I don't disagree with the paper, so long as people are aware, and as the author emphasizes, that these are "AVERAGES". People are complicated. They can fit the "norm" in a lot of areas, and yet be outside it in others.


"On average, males tend to be more dominant, assertive, risk-prone, thrill-seeking, tough-minded, emotionally stable, utilitarian, and open to abstract ideas. Males also tend to score higher on self-estimates of intelligence, even though sex differences in general intelligence measured as an ability are negligible [2]. Men also tend to form larger, competitive groups in which hierarchies tend to be stable and in which individual relationships tend to require little emotional investment. In terms of communication style, males tend to use more assertive speech and are more likely to interrupt people (both men and women) more often-- especially intrusive interruptions-- which can be interpreted as a form of dominant behavior.Of course, there are many men who don't display high levels of all of these traits. But that fact doesn't contradict the broader pattern. For instance, I can recognize that I am a man who has quite a mix of extremely masculine and extremely feminine personality traits and also recognize that my own personal experience doesn't invalidate the generalizable findings. Which is why I will keep italicizing on average to emphasize that point.
In contrast, females, on average, tend to be more sociable, sensitive, warm, compassionate, polite, anxious, self-doubting, and more open to aesthetics. On average, women are more interested in intimate, cooperative dyadic relationships that are more emotion-focused and characterized by unstable hierarchies and strong egalitarian norms. Where aggression does arise, it tends to be more indirect and less openly confrontational. Femalesalso tend to display better communication skills, displaying higher verbal ability and the ability to decode other people's nonverbal behavior. Women also tend to use more affiliative and tentative speech in their language, and tend to be more expressive in both their facial expressions and bodily language (although men tend to adopt a more expansive, open posture). On average, women also tend to smile and cry more frequently than men, although these effects are very contextual and the differences are substantially larger when males and females believe they are being observed than when they believe they are alone."
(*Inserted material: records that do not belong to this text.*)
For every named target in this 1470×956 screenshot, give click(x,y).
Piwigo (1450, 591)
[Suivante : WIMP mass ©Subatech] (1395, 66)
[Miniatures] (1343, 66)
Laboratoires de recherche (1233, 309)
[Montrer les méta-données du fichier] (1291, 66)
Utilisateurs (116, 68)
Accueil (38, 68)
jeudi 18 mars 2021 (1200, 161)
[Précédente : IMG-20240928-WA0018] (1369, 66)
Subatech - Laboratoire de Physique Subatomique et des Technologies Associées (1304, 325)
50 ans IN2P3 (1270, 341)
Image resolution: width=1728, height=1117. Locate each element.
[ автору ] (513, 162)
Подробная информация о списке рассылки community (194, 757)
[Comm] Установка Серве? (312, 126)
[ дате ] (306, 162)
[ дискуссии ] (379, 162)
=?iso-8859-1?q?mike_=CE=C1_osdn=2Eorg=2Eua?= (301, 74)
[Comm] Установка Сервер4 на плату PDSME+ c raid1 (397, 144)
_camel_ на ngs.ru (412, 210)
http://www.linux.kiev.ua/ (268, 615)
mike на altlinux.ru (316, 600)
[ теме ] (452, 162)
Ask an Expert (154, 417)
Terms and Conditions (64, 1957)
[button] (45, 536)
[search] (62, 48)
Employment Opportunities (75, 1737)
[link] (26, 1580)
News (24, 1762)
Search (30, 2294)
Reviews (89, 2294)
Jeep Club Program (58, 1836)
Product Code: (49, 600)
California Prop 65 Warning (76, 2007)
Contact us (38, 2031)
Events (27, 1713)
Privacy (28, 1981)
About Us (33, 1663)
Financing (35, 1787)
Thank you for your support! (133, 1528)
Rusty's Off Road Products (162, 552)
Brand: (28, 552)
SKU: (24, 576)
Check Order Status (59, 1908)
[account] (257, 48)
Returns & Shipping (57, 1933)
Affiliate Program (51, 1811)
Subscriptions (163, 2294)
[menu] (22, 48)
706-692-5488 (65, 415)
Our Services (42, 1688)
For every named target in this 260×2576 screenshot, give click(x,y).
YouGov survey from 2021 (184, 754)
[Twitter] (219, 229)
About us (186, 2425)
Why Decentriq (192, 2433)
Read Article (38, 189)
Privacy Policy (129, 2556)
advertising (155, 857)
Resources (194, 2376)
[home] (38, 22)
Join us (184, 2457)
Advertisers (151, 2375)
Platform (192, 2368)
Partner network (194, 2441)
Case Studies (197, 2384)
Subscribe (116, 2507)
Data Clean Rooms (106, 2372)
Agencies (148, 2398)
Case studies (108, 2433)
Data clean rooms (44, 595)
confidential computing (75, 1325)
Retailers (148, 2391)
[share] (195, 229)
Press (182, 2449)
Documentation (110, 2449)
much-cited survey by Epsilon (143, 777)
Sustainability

"Contrary to what one might expect, for all of these personality effects the sex differences tend to be larger-- not smaller-- in more individualistic, gender-egalitarian countries. One could make the point that many of these differences aren't huge, and they'd be mostly right if we just stopped our analysis here [3]. However, in recent years it's becoming increasingly clear that when you take a look at the overall gestalt of personality-- taking into account the correlation between the traits-- the differences between the sexes become all the more striking."

"Interestingly, yes. You can calculate a metric called D which is a summary of how statistically separate two groups are from each other (i.e., how good of a line you can draw between groups from a statistical point of view). This metric allows you to take into account how all of the personality traits tend to be related to each other in the general population. For instance, people who are conscientious also tend to be more emotionally stable, so if you find someone who is very conscientious and also super neurotic, that person stands out more (has a more unusual personality profile) given the overall correlational structure. With more traits, things get even more interesting. You can have a combination of traits that are less expected, and thus more informative, because they go against the trends of the correlational structure [5]."